Written exercise:
Begin at the line that has "Viewport: 1502px width, 701px height." and stop after the line that has "the green swirl". Write those records out again with "skill" swapped for "ability", change nothing else, and leave the pictures out.

Excerpted records:
---------------
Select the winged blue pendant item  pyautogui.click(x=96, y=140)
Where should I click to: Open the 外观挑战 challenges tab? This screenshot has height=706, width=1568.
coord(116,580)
---------------
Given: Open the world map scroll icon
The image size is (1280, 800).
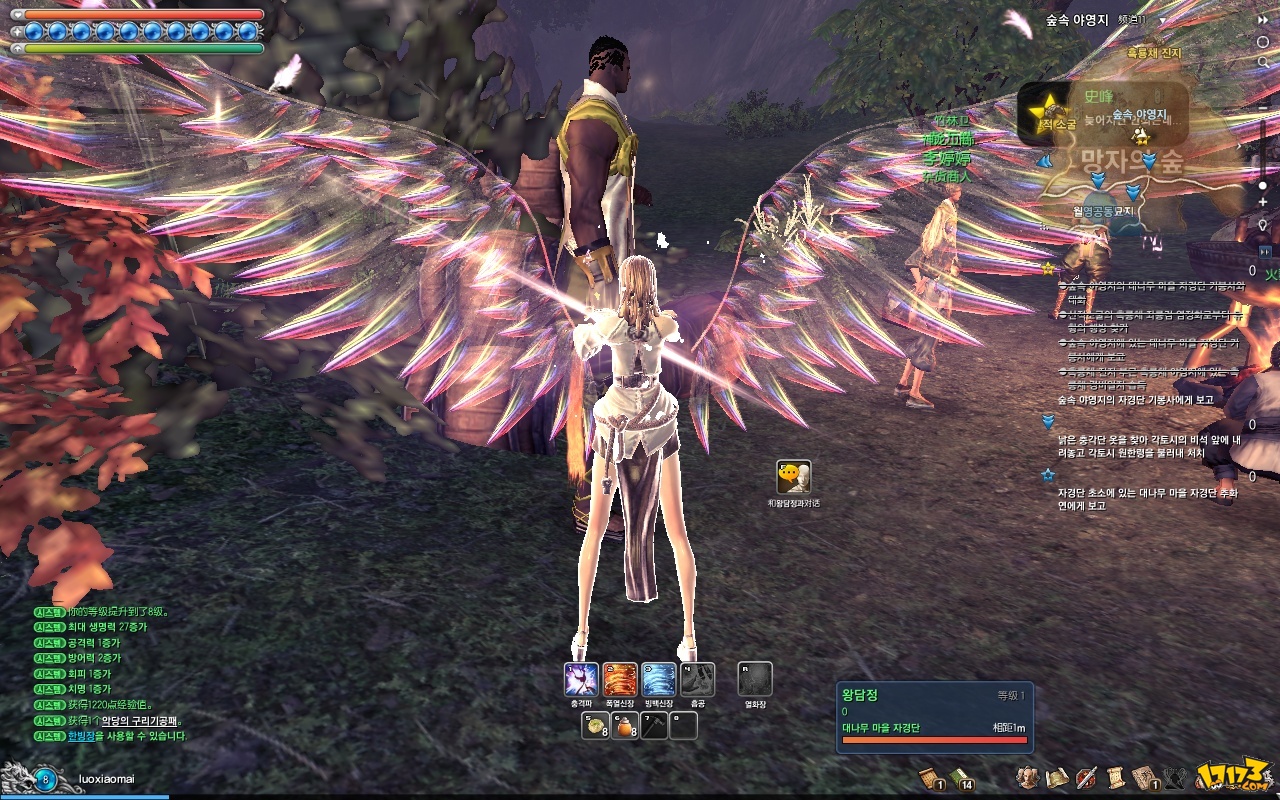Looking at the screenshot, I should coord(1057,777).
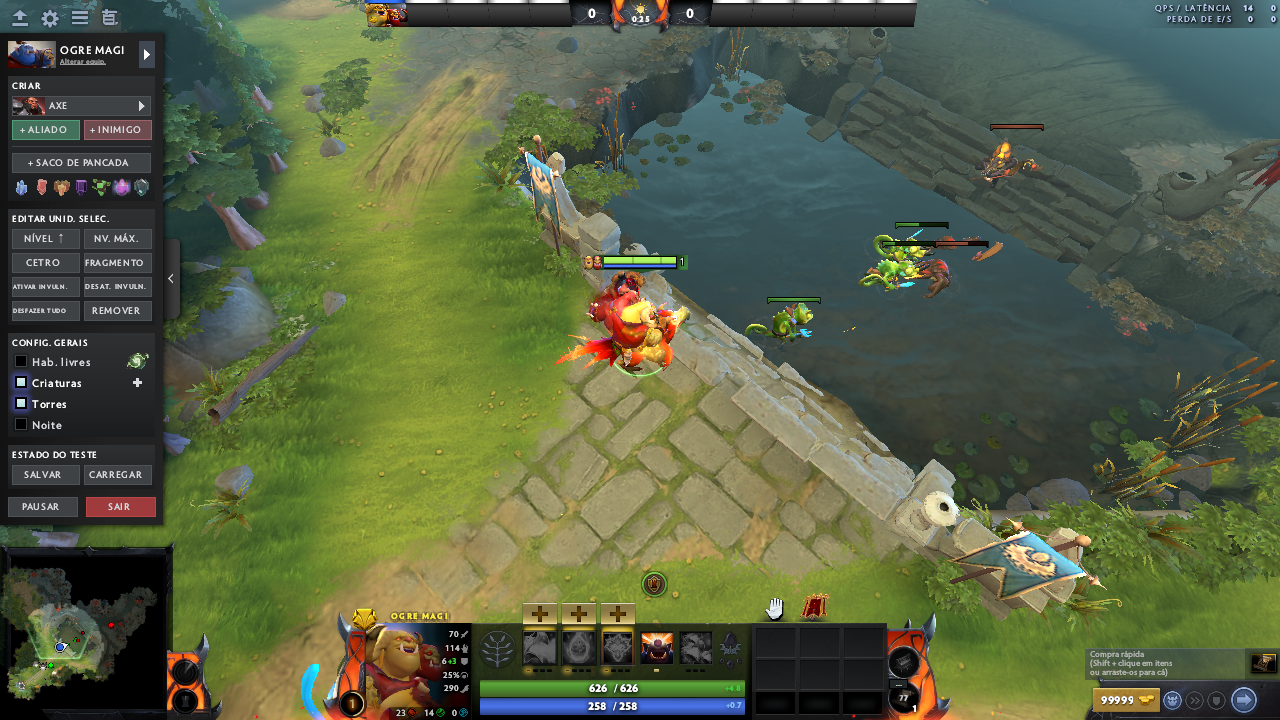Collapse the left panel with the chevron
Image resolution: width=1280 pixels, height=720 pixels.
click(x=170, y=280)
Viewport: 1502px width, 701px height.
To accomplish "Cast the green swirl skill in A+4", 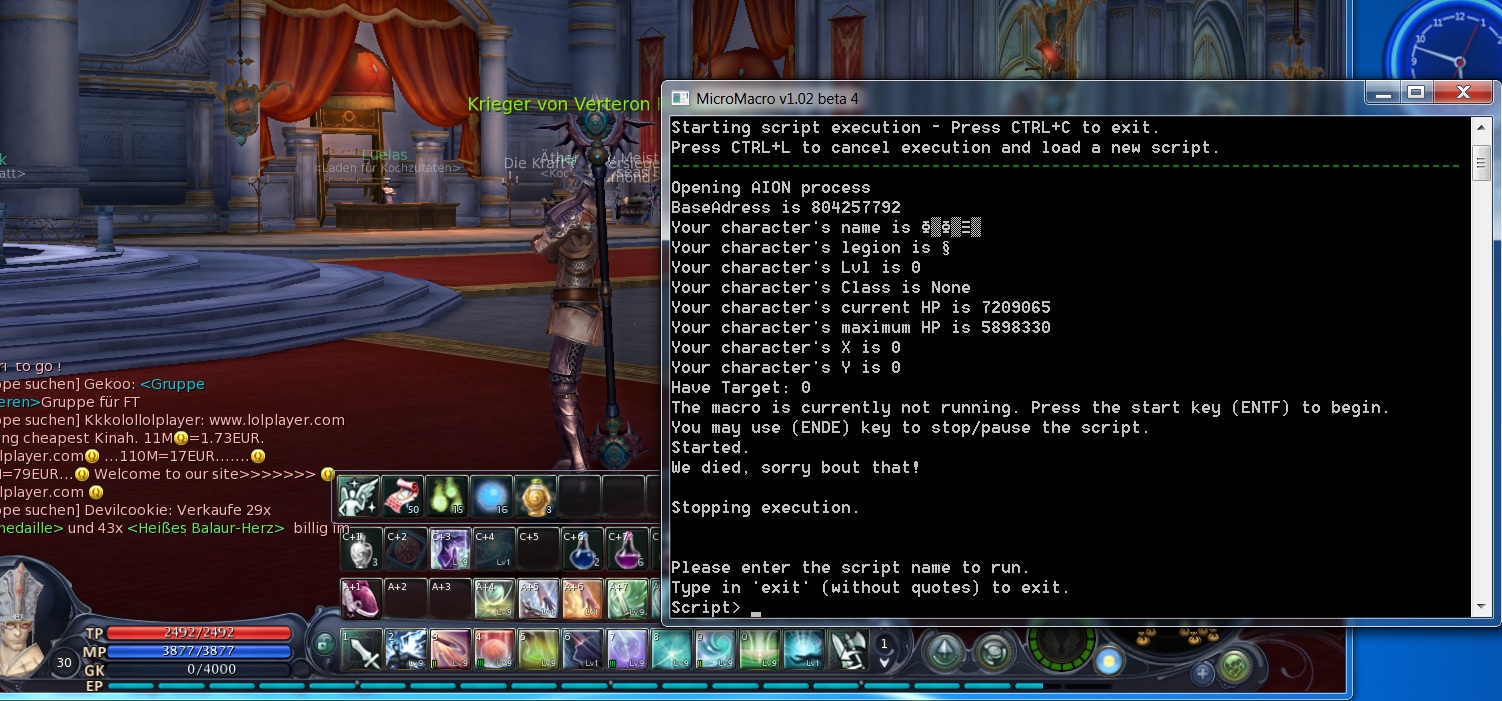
---------------
Full answer:
Viewport: 1502px width, 701px height.
To accomplish "Cast the green swirl ability in A+4", 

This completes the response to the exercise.